* _Brief_:
Print each record exactly, with no word added or removed.

(Saved data entries)
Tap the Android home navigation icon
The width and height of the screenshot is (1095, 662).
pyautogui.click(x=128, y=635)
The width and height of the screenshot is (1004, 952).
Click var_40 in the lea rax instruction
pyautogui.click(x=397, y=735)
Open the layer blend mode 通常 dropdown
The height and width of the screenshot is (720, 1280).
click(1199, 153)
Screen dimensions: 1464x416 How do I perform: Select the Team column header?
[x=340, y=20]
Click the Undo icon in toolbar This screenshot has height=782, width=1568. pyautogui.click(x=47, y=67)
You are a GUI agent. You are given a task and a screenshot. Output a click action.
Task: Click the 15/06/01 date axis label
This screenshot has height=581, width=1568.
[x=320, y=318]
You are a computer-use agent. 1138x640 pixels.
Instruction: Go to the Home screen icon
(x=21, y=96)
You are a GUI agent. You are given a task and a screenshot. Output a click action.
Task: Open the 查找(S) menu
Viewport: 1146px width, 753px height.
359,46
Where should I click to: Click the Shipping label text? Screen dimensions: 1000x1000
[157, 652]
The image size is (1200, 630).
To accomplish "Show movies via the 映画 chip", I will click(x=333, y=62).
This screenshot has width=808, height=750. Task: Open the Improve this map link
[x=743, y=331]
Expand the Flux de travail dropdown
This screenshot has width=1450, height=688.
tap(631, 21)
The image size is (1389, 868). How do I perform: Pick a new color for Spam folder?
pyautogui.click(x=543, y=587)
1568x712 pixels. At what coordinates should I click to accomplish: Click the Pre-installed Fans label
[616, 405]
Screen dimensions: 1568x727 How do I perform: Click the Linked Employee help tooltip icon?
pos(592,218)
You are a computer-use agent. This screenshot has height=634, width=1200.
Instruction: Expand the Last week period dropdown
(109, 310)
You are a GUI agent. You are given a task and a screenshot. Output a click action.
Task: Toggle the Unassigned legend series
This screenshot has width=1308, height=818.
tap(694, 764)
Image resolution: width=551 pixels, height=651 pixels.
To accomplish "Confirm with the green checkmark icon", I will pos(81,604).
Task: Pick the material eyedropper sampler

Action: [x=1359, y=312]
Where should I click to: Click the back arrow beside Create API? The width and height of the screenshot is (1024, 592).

* _Expected answer_:
Tap the Android home navigation icon
The width and height of the screenshot is (1095, 662).
pyautogui.click(x=128, y=635)
The width and height of the screenshot is (1004, 952).
Click var_40 in the lea rax instruction
pyautogui.click(x=397, y=735)
Open the layer blend mode 通常 dropdown
The height and width of the screenshot is (720, 1280).
click(1199, 153)
Screen dimensions: 1464x416 How do I perform: Select the Team column header?
[x=340, y=20]
Click the Undo icon in toolbar This screenshot has height=782, width=1568. pyautogui.click(x=47, y=67)
You are a GUI agent. You are given a task and a screenshot. Output a click action.
Task: Click the 15/06/01 date axis label
This screenshot has height=581, width=1568.
[x=320, y=318]
You are a computer-use agent. 1138x640 pixels.
Instruction: Go to the Home screen icon
(x=21, y=96)
You are a GUI agent. You are given a task and a screenshot. Output a click action.
Task: Open the 查找(S) menu
Viewport: 1146px width, 753px height.
359,46
Where should I click to: Click the Shipping label text? Screen dimensions: 1000x1000
[157, 652]
The image size is (1200, 630).
To accomplish "Show movies via the 映画 chip", I will click(x=333, y=62).
This screenshot has width=808, height=750. Task: Open the Improve this map link
[x=743, y=331]
Expand the Flux de travail dropdown
This screenshot has width=1450, height=688.
tap(631, 21)
The image size is (1389, 868). How do I perform: Pick a new color for Spam folder?
pyautogui.click(x=543, y=587)
1568x712 pixels. At what coordinates should I click to accomplish: Click the Pre-installed Fans label
[616, 405]
Screen dimensions: 1568x727 How do I perform: Click the Linked Employee help tooltip icon?
pos(592,218)
You are a computer-use agent. This screenshot has height=634, width=1200.
Instruction: Expand the Last week period dropdown
(109, 310)
You are a GUI agent. You are given a task and a screenshot. Output a click action.
Task: Toggle the Unassigned legend series
This screenshot has width=1308, height=818.
tap(694, 764)
Image resolution: width=551 pixels, height=651 pixels.
To accomplish "Confirm with the green checkmark icon", I will pos(81,604).
Task: Pick the material eyedropper sampler

Action: [x=1359, y=312]
Where should I click to: Click the back arrow beside Create API? The width and height of the screenshot is (1024, 592).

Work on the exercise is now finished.